## [Task item]
Below are the records. Reproduce exactly the lines from the one containing "1568x441 pixels. At" through the final line, and omit any pictures.

+++

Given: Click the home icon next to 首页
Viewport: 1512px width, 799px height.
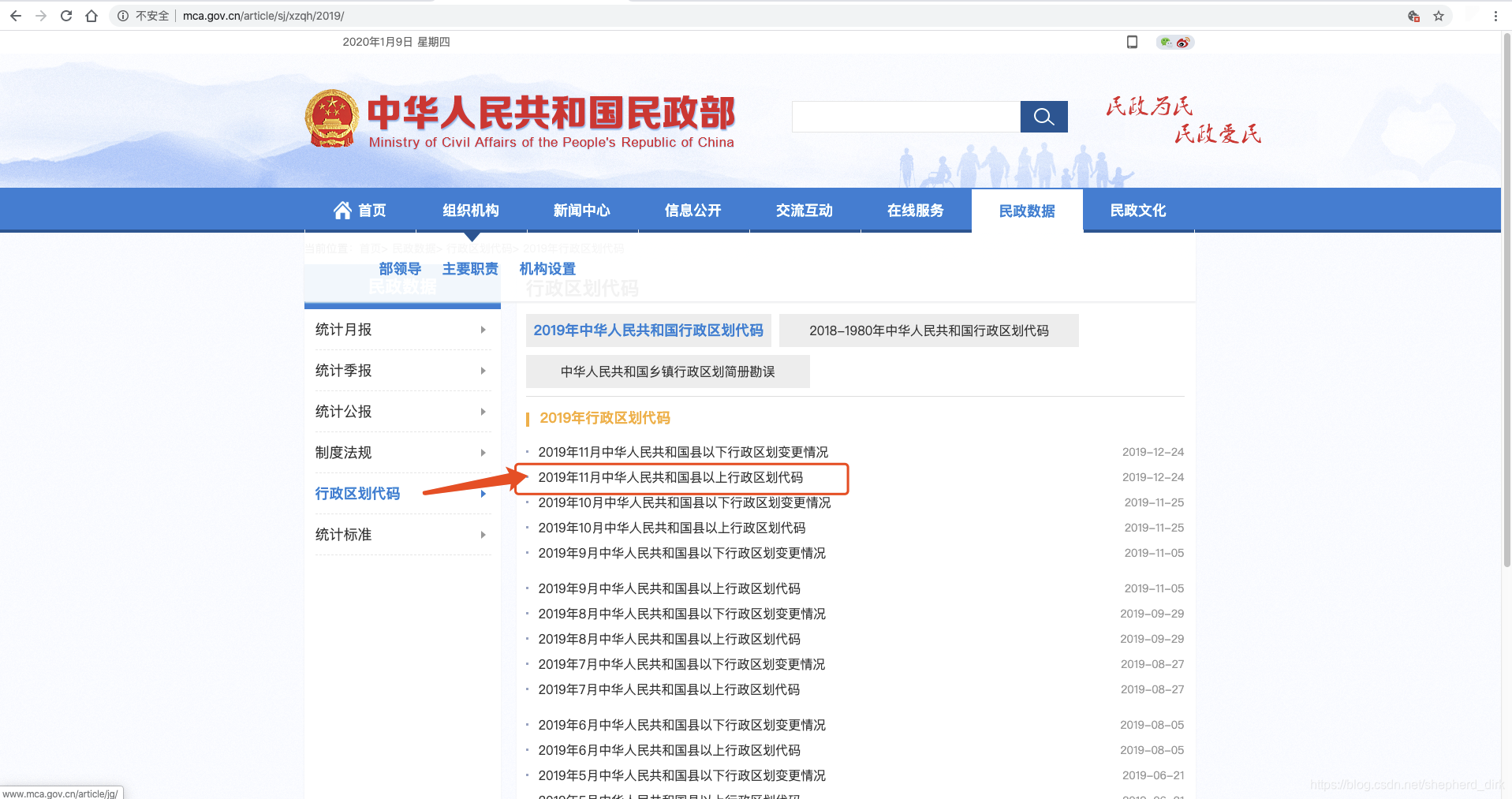Looking at the screenshot, I should click(342, 209).
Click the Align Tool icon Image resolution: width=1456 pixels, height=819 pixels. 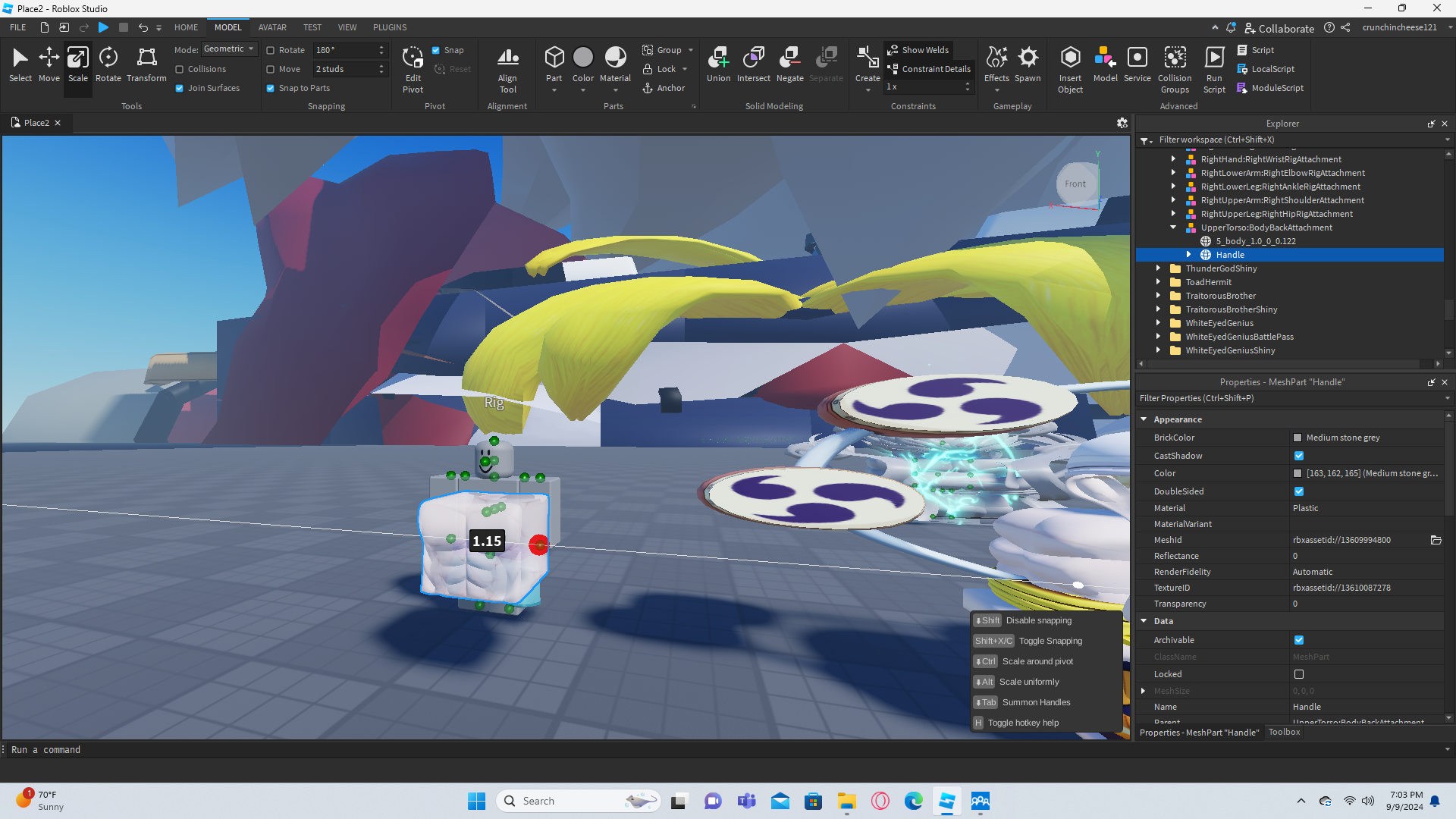pos(507,68)
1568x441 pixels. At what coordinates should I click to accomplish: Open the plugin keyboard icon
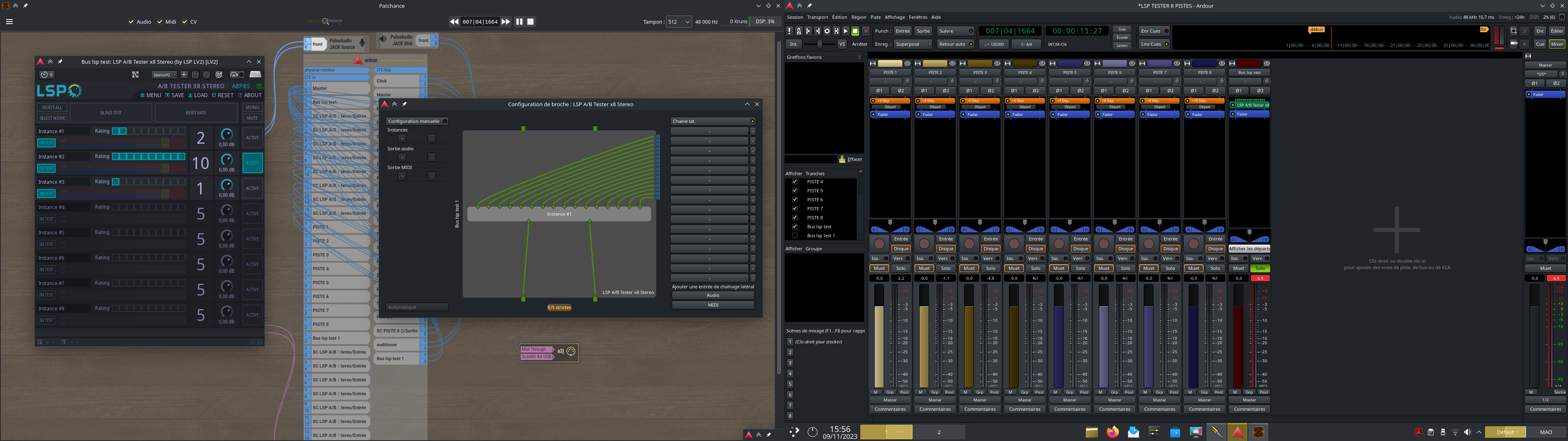point(256,75)
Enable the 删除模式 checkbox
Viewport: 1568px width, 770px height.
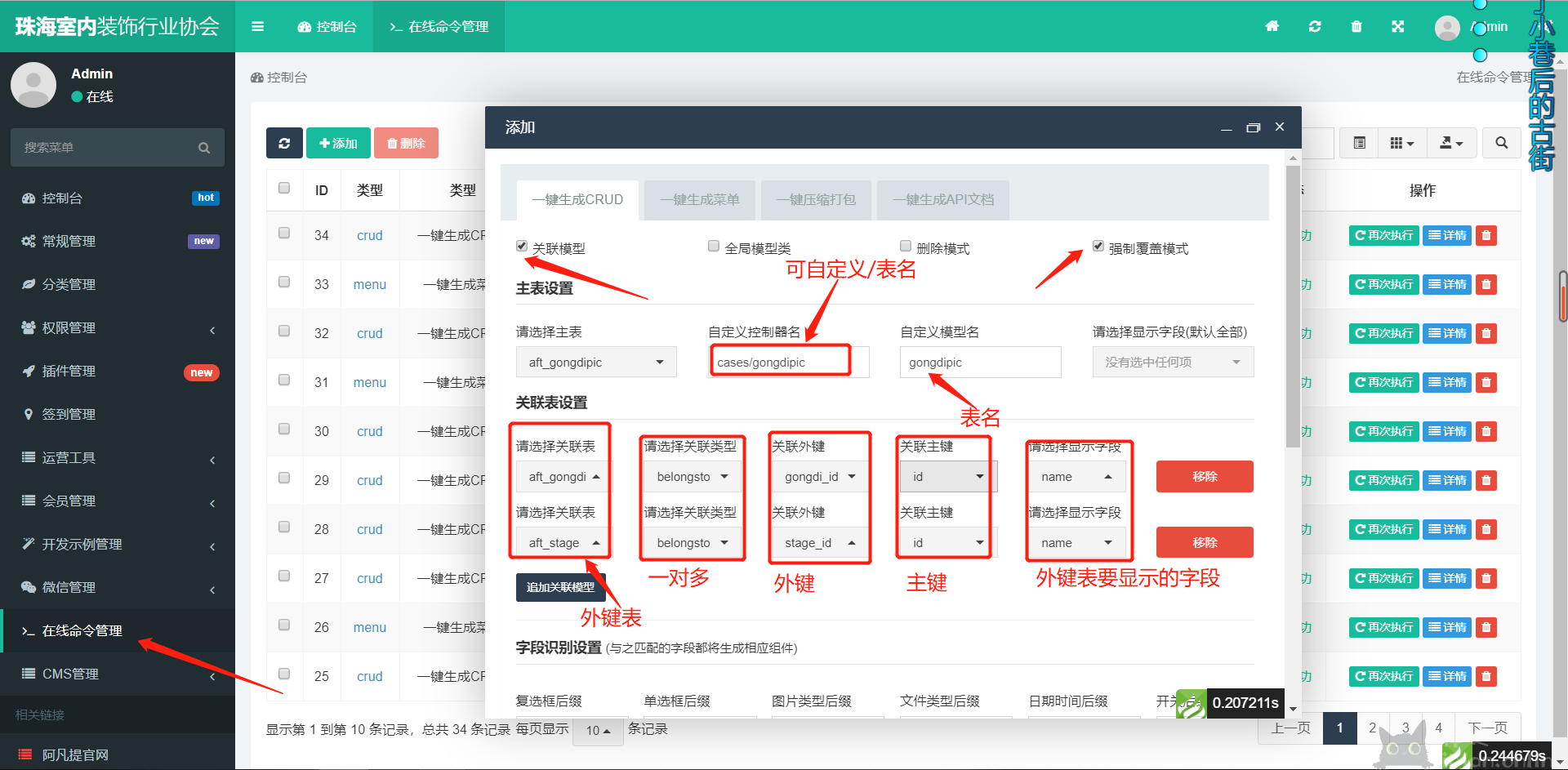point(905,246)
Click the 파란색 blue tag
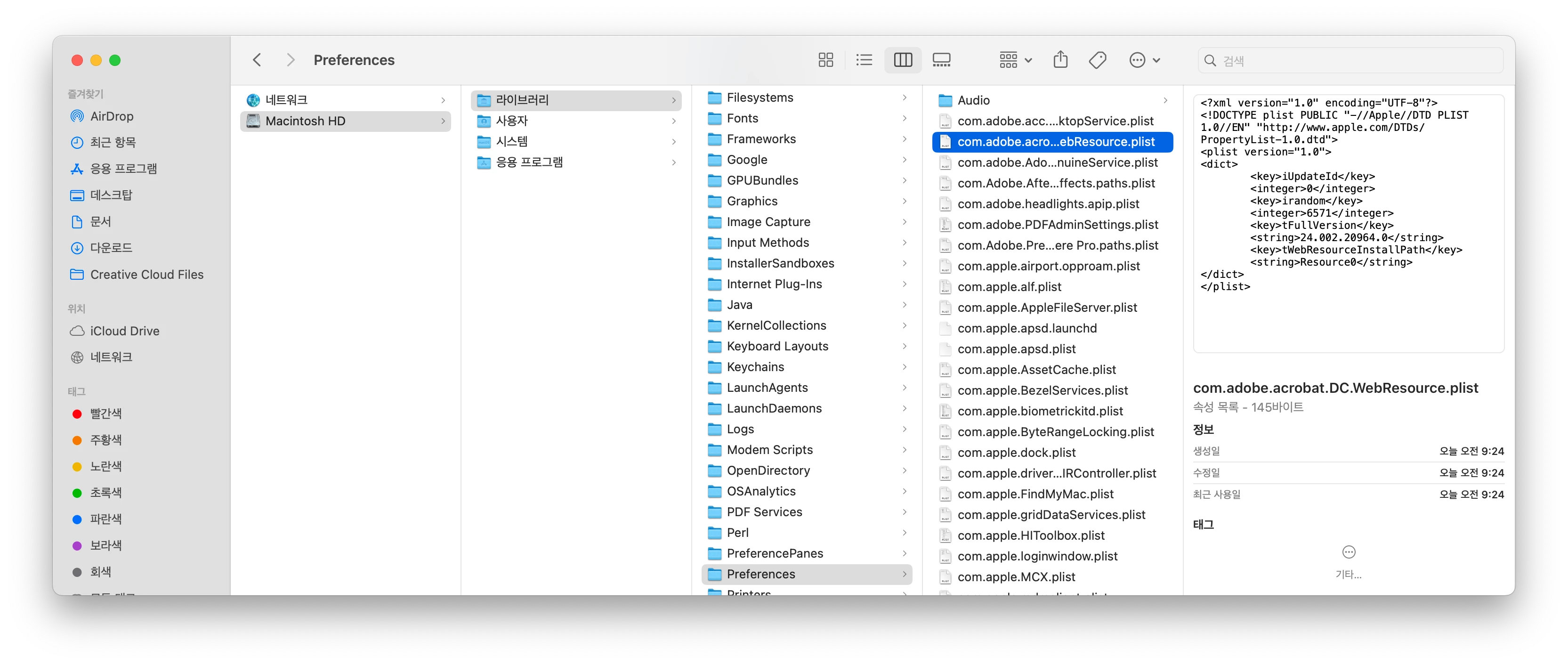Image resolution: width=1568 pixels, height=665 pixels. click(105, 519)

+++

## [Finished exercise]
1568x441 pixels. At what coordinates should I click to accomplish: Open the plugin keyboard icon
point(256,75)
Enable the 删除模式 checkbox
Viewport: 1568px width, 770px height.
point(905,246)
Click the 파란색 blue tag
Image resolution: width=1568 pixels, height=665 pixels. click(105, 519)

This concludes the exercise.